Cuando Falstaff -maestro de aquel "primer yo"- se le acerca al grito de "¡Mi Rey! ¡Mi Júpiter! ¡Es a ti a quien hablo, mi corazón!", Enrique lo rechaza con energía.

"… el cielo lo sabe y el mundo se apercibirá, que he despojado en mí el antiguo hombre y que otro tanto haré con aquellos que fueron mis compañeros. Cuando oigas que soy lo que fui, acércate y serás lo que fuiste, el tutor y el incitador de mis excesos. Hasta entonces, te destierro, bajo pena de muerte, como he hecho con el resto de mis corruptores […]. En cuanto a medios de subsistencia, yo los proveeré, para que la falta de recursos no te empuje al mal." (Acto V, escena V).

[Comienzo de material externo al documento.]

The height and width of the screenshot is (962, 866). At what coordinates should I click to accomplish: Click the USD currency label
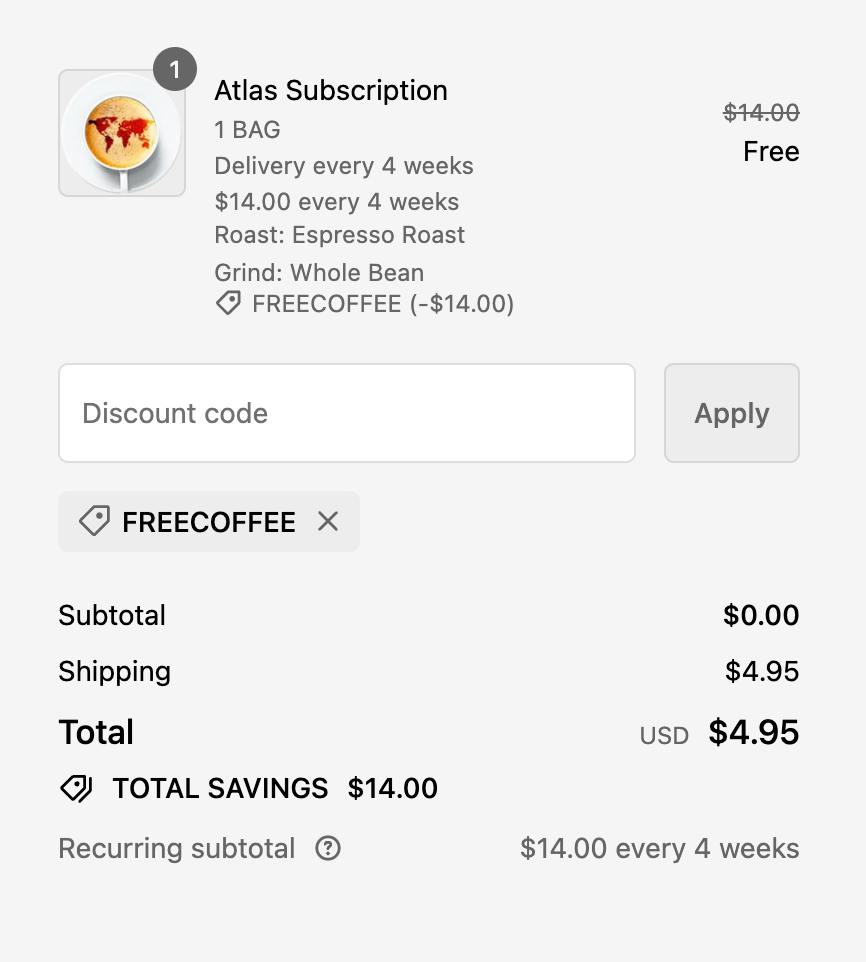click(x=664, y=736)
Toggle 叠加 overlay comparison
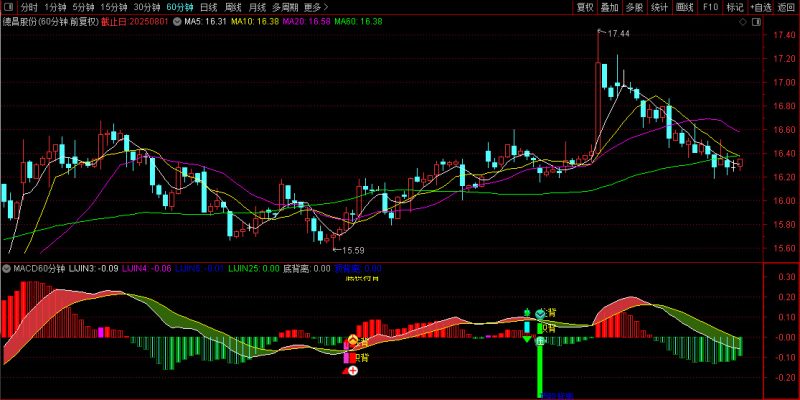800x400 pixels. point(610,6)
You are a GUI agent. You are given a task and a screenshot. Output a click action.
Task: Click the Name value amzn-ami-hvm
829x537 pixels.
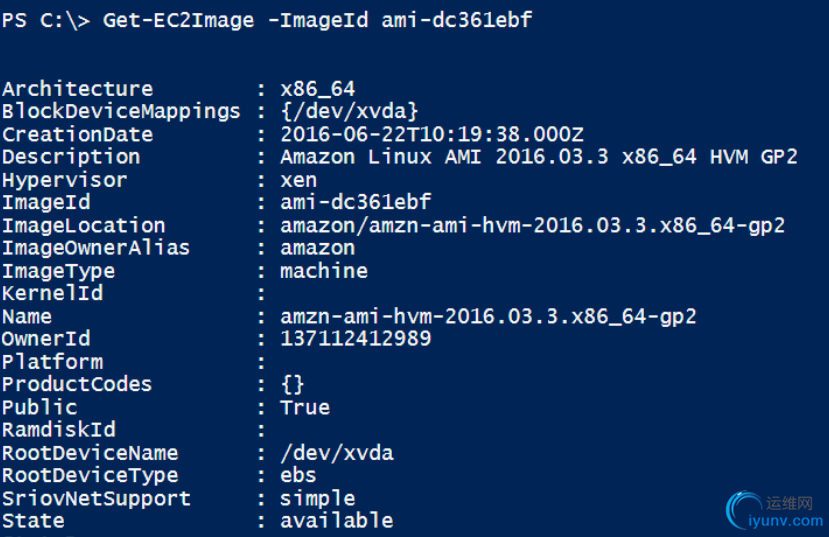tap(488, 317)
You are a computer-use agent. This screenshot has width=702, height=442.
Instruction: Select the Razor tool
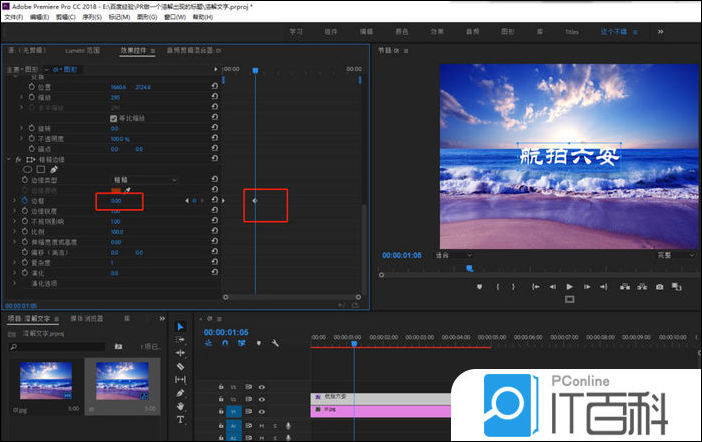point(180,366)
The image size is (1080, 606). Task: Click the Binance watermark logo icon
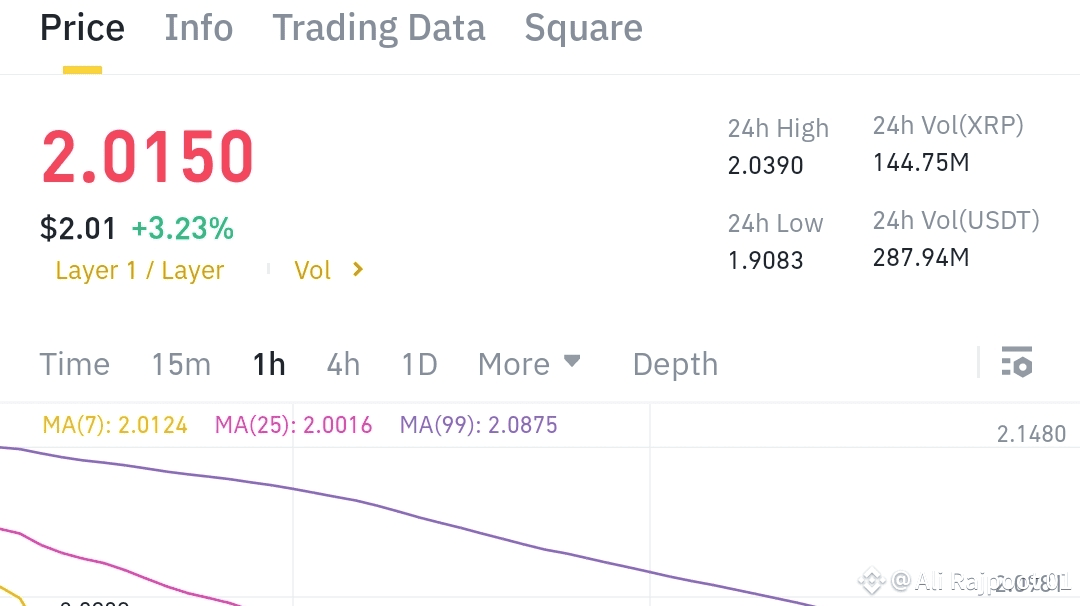coord(872,580)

No es un malagradecido, ni reniega de su pasado. Enrique puede proveer al mantenimiento de sus viejos camaradas, pero el rey debe alejarlos.

Antes -(Acto V, escena II)- había pronunciado un discurso que haría la honra de un gobernante:

"El curso de mi sangre ha sido hasta el presente de una fogosa vanidad; ahora este curso va a cambiar y dirigirse hacia el mar verdadero donde se mezclará con los grandes consejos de las olas para correr de aquí en adelante con una augusta majestad. Ahora convocaremos nuestro alto tribunal parlamentario y queremos escoger tales miembros del noble consejo que el gran cuerpo de nuestro Estado pueda marchar a igual altura que la nación mejor gobernada (...) y si Dios acoge mis buenas intenciones, ni príncipe ni par tendrán causa justa para decir: `Que Dios acorte un día la vida afortunada de Enrique`".

Formidable advertencia la del joven rey. Quien pretenda asumir el destino de un "nosotros" debe ser capaz de abandonar a su "primer yo".